I’ve long been a fan of urban fantasy, though perhaps I didn’t realize it. When I first discovered the genre, I’d found something that I’d long sought. Growing up, I was into scary movies a bit too much. Freddy, Jason, Michael Myers, and all the rest were well-worn topics of conversation in my circle of friends. The one thing that always bothered us was the fact that the victims in the movies were just that. When they fought back, it was ineffective. Yeah, Jason Voorhees could survive a machete to the head, but how about a team of Navy SEALs or the 101st Airborne? No way. (Of course, long after our childhood debates this conceit was used to some extent in the awful Jason Goes to Hell: The Final Friday, though they lamed out and retconned a way for Jason to survive heavy artillery.)

Apparently my friends and I weren’t alone in that line of thinking, because the best urban fantasy, to my mind, consists of potential victims standing up and laying the hurt on monsters. Authors like Faith Hunter, Jim Butcher, and Larry Correia excel in this aspect. Russell Newquist’s “War Demons” adds another log on the butt-kicking fire.

We first encounter our protagonist, Michael Alexander, on a mission in Afghanistan that’s about to go horribly wrong. There’s enough mystery and terror in this intro to get you hooked. In my case, I read the book in a couple sittings over the course of a day. It was a struggle to put it down, and considering the work I put aside to do so, that says a lot for War Demons. When we rejoin Michael, he’s trying to live a normal life and attending college. All the while he is haunted by his demons – real and unreal.

Along the way, Michael collects a crew of friends, all of whom are nicely realized and have interesting turns. He needs the help, too, because there’s a vast menagerie of monsters to deal with — though to Russell’s credit, there are some great twists on the classic monster tropes that are used here. It’s at once creative and side-steps the old cliches.

My other point of praise for the book is that it took some nice twists and turns with the plot and the characters.

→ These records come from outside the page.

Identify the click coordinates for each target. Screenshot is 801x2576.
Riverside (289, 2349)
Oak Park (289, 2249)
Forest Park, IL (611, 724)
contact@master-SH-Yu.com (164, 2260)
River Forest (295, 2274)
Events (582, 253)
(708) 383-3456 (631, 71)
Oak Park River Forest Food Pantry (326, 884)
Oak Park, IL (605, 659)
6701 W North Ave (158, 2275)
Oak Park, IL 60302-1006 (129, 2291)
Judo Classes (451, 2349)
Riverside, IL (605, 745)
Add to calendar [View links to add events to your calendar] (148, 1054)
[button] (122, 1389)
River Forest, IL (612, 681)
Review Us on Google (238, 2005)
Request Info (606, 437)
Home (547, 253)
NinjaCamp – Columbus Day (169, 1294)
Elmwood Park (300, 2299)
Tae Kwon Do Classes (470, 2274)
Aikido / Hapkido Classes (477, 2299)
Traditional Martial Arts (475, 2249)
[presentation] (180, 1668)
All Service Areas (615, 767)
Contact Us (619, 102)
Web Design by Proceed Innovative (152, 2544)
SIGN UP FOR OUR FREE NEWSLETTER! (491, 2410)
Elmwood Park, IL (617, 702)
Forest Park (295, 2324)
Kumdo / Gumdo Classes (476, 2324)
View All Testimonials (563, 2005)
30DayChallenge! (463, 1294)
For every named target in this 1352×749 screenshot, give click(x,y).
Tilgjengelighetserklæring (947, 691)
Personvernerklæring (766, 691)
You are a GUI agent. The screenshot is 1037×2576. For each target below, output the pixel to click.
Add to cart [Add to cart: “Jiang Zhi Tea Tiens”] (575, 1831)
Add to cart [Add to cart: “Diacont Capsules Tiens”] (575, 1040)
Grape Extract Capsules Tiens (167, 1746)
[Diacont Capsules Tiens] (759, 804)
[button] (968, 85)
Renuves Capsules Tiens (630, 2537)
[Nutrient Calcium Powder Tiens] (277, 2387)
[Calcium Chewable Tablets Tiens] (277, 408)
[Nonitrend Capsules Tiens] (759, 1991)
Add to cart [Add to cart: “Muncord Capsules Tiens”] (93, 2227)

My expectations as to where certain people would end up were completely off. That’s a rare treat, and a nice riff on the standard hero’s journey.

There are several awesome, fist-pumping moments that I’m reluctant to spoil. I’ll just say “dragon versus F-16s” and leave it at that. (Something else, BTW, I didn’t realize I needed until I saw the vastly disappointing Reign of Fire.)

Only quibble? It ends on a bit of a cliffhanger. But rest easy, there are more on the way.